→ **Task**:
Swap "width" for "breadth" everywhere in the entries below, and write out all their lines again with nothing else altered. Leave the pictures out.

::::

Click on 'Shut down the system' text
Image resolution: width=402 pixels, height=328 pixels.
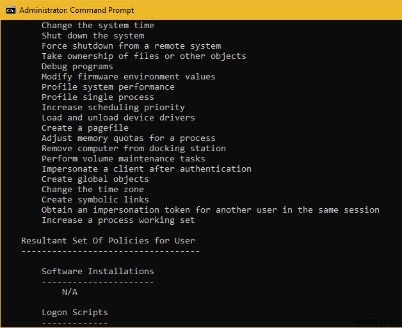(x=92, y=36)
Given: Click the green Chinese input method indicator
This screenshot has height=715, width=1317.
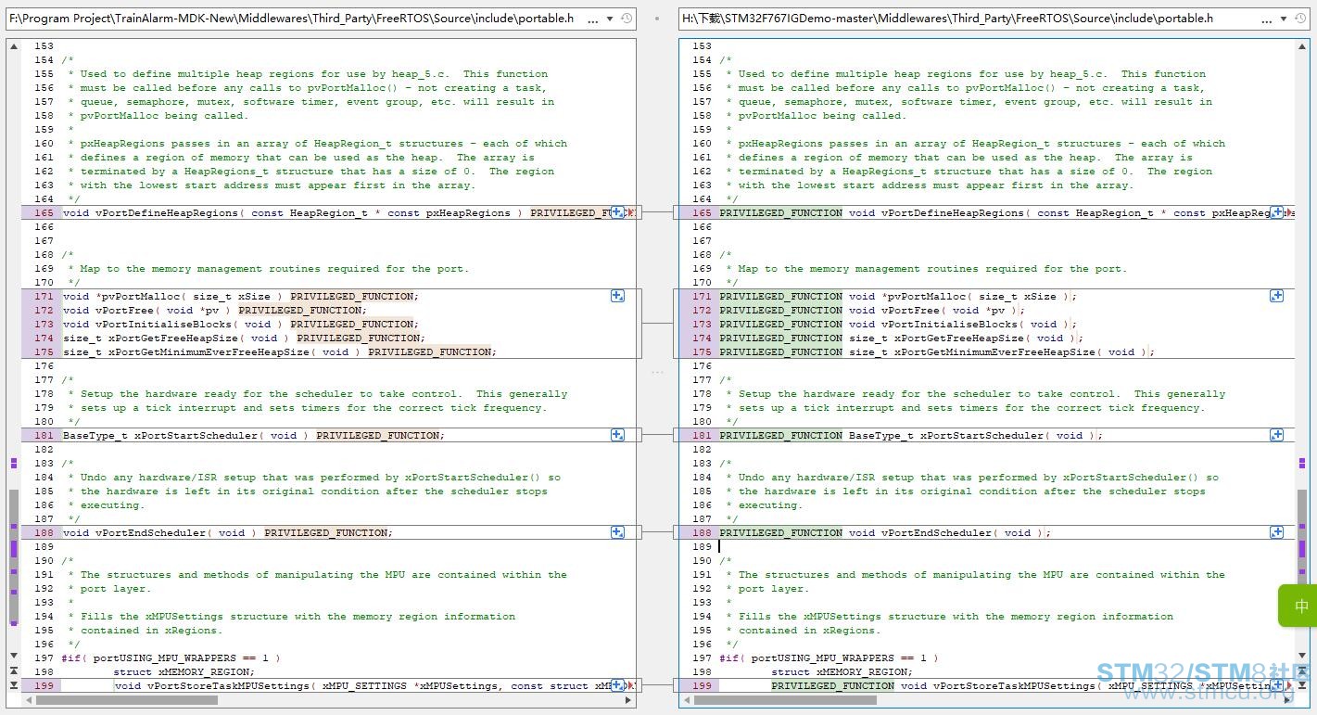Looking at the screenshot, I should click(x=1298, y=606).
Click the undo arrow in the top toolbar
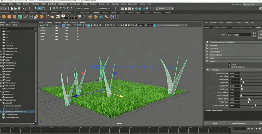 [22, 9]
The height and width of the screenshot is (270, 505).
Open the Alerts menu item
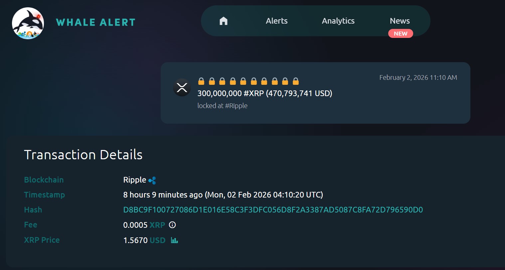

::::

→ **Result**:
Click on 'Shut down the system' text
Image resolution: breadth=402 pixels, height=328 pixels.
(x=92, y=36)
Given: Click the green Chinese input method indicator
This screenshot has height=715, breadth=1317.
Looking at the screenshot, I should click(x=1298, y=606).
Click the undo arrow in the top toolbar
 [22, 9]
The height and breadth of the screenshot is (270, 505).
Open the Alerts menu item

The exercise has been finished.